By: Michael Feldman
A trio of UK universities will install a set of HPE Apollo 70 clusters powered by Cavium’s ThunderX2 ARM processors. The effort is part of a three-year project, known as Catalyst UK, which is evaluating the potential of ARM-based supercomputing.
Apollo 70 server board on display at SC17
The three HPC systems will be installed at the Edinburgh Parallel Computing Centre (EPCC) at the University of Edinburgh, the University of Leicester, and the University of Bristol. The Bristol installation is particularly noteworthy since it will represent the second ARM-based cluster for the university. The first such system, named Isambard, was the world’s first production ARM-based supercomputer, a Cray-built CS400 machine funded by the Engineering and Physical Sciences Research Council (EPSRC).
In the case of Catalyst UK, the three HPE deployments will be used to explore the potential of ARM-based HPC for academic and industrial applications. Specifically, the participating universities will be investigating the feasibility of using these clusters for running workloads like AI and other HPC codes that demand a lot of memory bandwidth. The project will also be evaluating these systems as a model for future exascale supercomputers.
"Today's announcement marks a major step forward in boosting collaboration between the government and business to harness the power of innovation in supercomputing and AI,” said Sam Gyimah MP, Science Minister. “Through our modern Industrial Strategy, AI Grand Challenge and upcoming Sector Deal, the UK will lead the AI and data revolution. Doing so has the potential to increase the UK’s competitiveness in emerging industries around the world, grow our economy and create the high value jobs we need to build a Britain fit for the future.”

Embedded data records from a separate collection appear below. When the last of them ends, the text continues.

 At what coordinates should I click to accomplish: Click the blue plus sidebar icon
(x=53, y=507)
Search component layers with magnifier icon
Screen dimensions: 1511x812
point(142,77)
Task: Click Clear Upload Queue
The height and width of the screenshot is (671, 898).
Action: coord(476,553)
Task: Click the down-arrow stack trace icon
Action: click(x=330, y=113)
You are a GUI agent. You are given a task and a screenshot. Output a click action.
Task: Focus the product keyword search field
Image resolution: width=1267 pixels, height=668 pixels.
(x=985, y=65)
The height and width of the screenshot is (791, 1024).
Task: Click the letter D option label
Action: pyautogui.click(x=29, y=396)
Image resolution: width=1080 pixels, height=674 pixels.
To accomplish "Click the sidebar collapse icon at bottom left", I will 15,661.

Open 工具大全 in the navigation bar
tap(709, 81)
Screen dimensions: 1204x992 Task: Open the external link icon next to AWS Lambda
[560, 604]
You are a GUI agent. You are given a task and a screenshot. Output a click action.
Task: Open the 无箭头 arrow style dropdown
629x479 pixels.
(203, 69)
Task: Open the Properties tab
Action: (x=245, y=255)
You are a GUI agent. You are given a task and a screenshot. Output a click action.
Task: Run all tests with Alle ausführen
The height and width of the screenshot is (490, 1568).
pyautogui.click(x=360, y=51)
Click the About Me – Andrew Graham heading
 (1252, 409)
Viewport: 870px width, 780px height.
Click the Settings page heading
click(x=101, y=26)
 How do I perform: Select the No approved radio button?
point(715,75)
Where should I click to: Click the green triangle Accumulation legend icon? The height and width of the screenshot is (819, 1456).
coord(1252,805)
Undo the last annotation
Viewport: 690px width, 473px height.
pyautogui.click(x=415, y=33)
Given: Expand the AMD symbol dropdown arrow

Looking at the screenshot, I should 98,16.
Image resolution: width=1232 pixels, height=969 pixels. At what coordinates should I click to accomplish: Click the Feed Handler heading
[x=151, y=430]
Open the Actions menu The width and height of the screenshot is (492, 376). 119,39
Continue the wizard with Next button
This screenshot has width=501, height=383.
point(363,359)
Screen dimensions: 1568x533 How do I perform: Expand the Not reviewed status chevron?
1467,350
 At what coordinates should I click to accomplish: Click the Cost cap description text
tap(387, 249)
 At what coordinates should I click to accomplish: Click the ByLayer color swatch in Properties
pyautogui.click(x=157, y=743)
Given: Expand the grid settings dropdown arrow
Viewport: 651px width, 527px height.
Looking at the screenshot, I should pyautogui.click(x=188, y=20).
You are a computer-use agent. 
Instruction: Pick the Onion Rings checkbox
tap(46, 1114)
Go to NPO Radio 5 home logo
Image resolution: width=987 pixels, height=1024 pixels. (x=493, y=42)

According to HPE, the three systems will have the same basic configuration, consisting of 64 Apollo 70 nodes, each one of which will be equipped with two 32-core Cavium ThunderX2 processors and 128 GB of DDR4 memory. The 64-node clusters will use Mellanox InfiniBand as the system interconnect. Each system is expected to take up two computer racks and consume 30KW of power. The systems will employ SUSE Linux as the OS.
All told, each 4096-core cluster will deliver about 72 peak teraflops, according to numbers supplied to us by Mike Vildibill, VP, Advanced Technologies Group at HPE. That’s not a big system by today’s standards, nor is it particularly impressive with respect to flops/watt; Xeon Skylake-based clusters are about 50 percent more efficient in that regard.
These days though, the more important HPC metric is often memory performance, since this is the bottleneck for most data-demanding codes (such as applications dealing with sparse matrix structures). According to Vildibill, each of these Apollo 70 nodes delivers 240 GB/second of memory bandwidth on the STREAM benchmark. That’s a good deal better than comparable systems powered by AMD EPYC or Xeon Skylake processors, at least according to recent testing performed by the gang at AnandTech. Even more impressive is the fact that a ThunderX2-powered Apollo node draws only about 469 watts, which is less than half the power consumption of comparable Xeon or EPYC servers.
With this announcement, the UK appears to be setting itself up to be the proving ground for ARM-flavored HPC, especially with regard to developing applications and other software for the ecosystem. That’s not entirely surprising given that ARM Holdings is a British enterprise (notwithstanding its current ownership by Japanese multinational SoftBank). That said, ARM-based systems are also being trialed in conjunction with the EU’s Mont-Blanc Project using these same ThunderX2 chips in a Bull sequana machine. And in the most ambitious use of ARM technology to date, RIKEN and Fujitsu will employ a vector-enhanced ARM variant, known as ARMv8-A SVE, for the Japan’s future Post-K exascale supercomputer.
A handful of HPC customers in the US are also starting to warm up to ARM. Los Alamos National Lab has been experimenting with the technology for at least a year using a Raspberry Pi cluster, and with Cray’s recent announcement of an ARM option on the XC50, the company revealed they have Department of Energy customers looking at these systems. (The DOE, by the way, was interested enough in ARM to award Cray some FastForward 2 funding to help develop this platform.) Finally, Argonne National Lab signed a deal last year with HPE to build a 32-node ThunderX2 machine for evaluating the technology. That system is almost certainly another Apollo 70 cluster.
The three Apollo 70 clusters going to the UK are scheduled to be installed sometime this summer. Vildibill says HPE has other HPC customers in the pipeline as well, but they’re unable to disclose their names at this time. Stay tuned.